- Born: 1904 Wiltshire, England
- Died: 1970 (aged 65–66)
- Occupations: journalist, historian
- Spouse: Diana Kingsmill Wright
- Writing career
- Period: 1940s-1960s
- Notable works: Slava Bohu, Saskatchewan: The History of a Province

= J. F. C. Wright =

Canadian journalist and historian

James Frederick Church Wright (1904–1970) was a Canadian journalist and historian, who won the Governor General's Award for English-language non-fiction at the 1940 Governor General's Awards for Slava Bohu, a historical account of Canada's Doukhobor community.

Born in Wiltshire, England in 1904 to Canadian parents who were travelling there, he was raised in Minnedosa, Manitoba. He held a variety of jobs before joining the Saskatoon Star-Phoenix as a journalist, remaining there for seven years. At the time of his Governor General's Award win, he was working in Ottawa, Ontario as a fireman, but later took a scriptwriting job with the National Film Board. He married Diana Kingsmill in 1944 while living in Ottawa, and the couple later moved back to Saskatoon.

Active in the Saskatchewan chapter of the Cooperative Commonwealth Federation, the Wrights became co-editors of Union Farmer, the newspaper of the Saskatchewan Farmers' Union, in 1950.

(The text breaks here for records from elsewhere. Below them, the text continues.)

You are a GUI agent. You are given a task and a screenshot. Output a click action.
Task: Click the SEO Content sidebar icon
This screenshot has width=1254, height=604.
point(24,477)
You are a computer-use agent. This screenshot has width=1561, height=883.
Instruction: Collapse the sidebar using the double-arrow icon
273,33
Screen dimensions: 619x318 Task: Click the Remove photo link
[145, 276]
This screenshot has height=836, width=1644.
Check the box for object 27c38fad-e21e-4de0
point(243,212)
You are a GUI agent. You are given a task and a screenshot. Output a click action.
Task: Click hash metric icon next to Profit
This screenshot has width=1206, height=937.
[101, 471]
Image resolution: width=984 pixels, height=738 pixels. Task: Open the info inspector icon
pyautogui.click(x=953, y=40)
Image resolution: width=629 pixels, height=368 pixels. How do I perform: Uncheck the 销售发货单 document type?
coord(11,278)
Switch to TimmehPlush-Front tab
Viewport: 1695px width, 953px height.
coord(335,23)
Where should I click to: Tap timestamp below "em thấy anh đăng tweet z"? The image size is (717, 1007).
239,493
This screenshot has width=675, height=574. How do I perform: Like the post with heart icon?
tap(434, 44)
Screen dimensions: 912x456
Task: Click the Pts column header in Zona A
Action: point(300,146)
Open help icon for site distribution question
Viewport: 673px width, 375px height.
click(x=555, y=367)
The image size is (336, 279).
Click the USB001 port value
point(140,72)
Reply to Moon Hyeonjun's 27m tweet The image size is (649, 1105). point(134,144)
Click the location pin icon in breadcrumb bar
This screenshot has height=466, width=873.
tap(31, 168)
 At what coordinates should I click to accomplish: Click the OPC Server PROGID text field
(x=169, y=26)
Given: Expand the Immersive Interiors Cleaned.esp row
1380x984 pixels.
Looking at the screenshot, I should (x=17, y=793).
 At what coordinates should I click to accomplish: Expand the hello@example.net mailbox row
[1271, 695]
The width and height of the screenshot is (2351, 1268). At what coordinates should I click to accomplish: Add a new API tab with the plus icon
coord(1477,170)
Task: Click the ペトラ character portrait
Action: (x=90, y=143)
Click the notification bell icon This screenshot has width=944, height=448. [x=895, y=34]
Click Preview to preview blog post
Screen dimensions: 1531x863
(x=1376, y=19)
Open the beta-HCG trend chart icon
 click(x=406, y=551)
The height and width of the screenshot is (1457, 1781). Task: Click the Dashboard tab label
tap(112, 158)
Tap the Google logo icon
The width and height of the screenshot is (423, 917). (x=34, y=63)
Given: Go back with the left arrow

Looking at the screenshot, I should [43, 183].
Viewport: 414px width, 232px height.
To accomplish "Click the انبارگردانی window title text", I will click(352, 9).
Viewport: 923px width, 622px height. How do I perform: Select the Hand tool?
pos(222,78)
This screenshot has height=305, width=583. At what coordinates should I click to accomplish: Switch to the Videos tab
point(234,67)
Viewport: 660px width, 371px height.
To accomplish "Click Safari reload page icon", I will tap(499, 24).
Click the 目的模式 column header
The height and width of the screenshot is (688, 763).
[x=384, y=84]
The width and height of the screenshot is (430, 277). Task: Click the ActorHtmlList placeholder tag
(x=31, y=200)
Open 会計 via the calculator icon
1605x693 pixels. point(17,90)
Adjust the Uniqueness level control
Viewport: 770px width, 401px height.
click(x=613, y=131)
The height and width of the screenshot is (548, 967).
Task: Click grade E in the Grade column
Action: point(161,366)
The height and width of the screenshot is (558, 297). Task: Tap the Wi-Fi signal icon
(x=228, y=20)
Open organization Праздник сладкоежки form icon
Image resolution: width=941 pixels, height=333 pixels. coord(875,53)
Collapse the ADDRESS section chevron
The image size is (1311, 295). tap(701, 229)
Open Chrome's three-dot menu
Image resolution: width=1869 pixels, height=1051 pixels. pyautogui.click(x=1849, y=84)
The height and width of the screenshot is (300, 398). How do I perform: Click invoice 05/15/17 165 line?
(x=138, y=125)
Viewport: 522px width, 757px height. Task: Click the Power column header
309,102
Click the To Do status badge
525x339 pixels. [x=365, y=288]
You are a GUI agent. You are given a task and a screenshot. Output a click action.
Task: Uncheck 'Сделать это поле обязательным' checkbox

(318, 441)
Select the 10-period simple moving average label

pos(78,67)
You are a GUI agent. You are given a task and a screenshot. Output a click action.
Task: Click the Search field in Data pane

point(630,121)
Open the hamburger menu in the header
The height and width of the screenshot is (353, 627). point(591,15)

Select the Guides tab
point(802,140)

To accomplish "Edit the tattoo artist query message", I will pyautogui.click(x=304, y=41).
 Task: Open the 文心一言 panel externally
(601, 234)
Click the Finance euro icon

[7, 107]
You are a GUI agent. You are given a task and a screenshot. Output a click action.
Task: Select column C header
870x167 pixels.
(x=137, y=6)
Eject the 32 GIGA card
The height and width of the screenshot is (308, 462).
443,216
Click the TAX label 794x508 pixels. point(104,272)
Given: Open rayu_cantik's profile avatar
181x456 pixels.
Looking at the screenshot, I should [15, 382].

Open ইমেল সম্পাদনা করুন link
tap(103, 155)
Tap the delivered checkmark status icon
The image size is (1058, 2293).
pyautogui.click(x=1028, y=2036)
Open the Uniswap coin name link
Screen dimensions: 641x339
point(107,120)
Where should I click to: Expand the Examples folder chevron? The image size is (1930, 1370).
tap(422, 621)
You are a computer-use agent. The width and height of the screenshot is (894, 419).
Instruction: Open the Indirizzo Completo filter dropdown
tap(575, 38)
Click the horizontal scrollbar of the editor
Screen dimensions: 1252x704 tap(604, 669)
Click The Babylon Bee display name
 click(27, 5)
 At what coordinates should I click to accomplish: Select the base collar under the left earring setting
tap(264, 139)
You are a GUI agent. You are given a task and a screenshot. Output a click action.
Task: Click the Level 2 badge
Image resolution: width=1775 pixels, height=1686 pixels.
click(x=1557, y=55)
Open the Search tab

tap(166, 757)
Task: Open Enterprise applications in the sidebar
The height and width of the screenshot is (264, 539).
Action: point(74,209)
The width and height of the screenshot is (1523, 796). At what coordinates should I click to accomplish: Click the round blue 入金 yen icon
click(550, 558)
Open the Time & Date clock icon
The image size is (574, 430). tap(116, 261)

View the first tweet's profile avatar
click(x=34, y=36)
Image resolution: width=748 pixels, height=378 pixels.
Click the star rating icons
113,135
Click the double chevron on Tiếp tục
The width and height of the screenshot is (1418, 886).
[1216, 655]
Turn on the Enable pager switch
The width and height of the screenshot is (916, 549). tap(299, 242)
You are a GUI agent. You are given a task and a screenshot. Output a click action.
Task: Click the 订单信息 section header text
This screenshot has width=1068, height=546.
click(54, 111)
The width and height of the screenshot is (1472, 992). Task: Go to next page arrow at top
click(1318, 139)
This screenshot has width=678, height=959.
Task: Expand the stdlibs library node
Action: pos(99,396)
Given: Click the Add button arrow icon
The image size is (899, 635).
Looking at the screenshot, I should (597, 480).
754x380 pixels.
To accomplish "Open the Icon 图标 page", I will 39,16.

Wright's later books included All Clear, Canada! (1944), Co-operative Farming in Saskatchewan (1949), Saskatchewan's North (1953), Saskatchewan: The History of a Province (1955), Prairie Progress: Consumer Co-operation in Saskatchewan (1956) and The Louise Lucas Story: This Time Tomorrow (1965).

He committed suicide in 1970.
==Notes==
a. The non-standard Russian phrase "Slava Bohu" appears about 72 times in the text body. It should be Slava Bogu (Слава Богу : Praise be to God). On page v (Introduction), Wright did not explain that the Canadian Dukhobor dialect is adapted from southern Russian dialects which use the voiced velar fricative. Therefore, the word Bogu (Богу) is pronounced Bohu in Doukhoborese.